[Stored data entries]
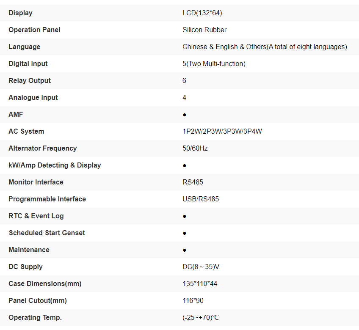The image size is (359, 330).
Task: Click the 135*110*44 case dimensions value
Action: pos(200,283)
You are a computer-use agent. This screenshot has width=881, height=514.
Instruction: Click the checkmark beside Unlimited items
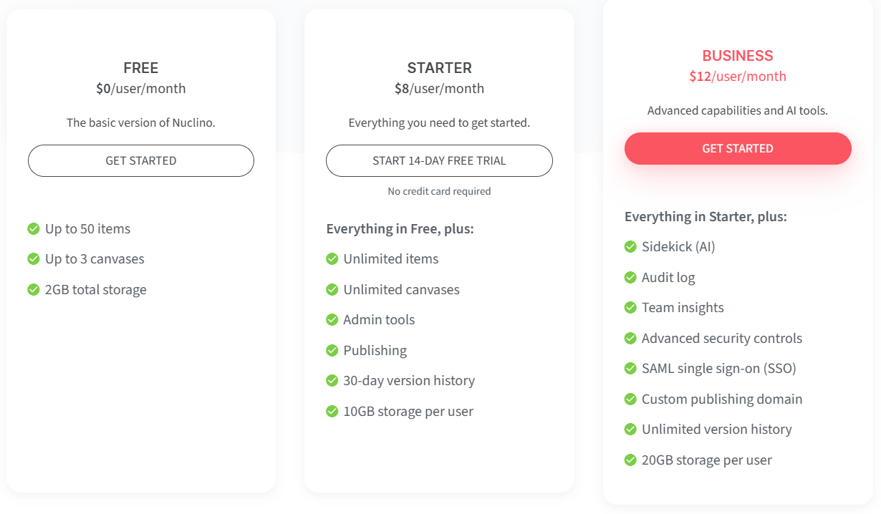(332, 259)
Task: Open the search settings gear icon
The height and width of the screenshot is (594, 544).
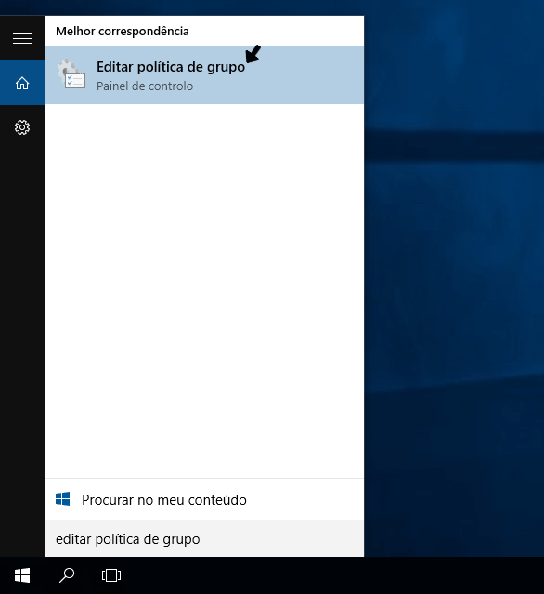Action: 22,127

_Exercise objective_
Output exactly the lines from the line with "Task: Open the search settings gear icon" to the last line of the records, including both, and leave every picture out.

_Exercise output_
Task: Open the search settings gear icon
The height and width of the screenshot is (594, 544).
Action: 22,127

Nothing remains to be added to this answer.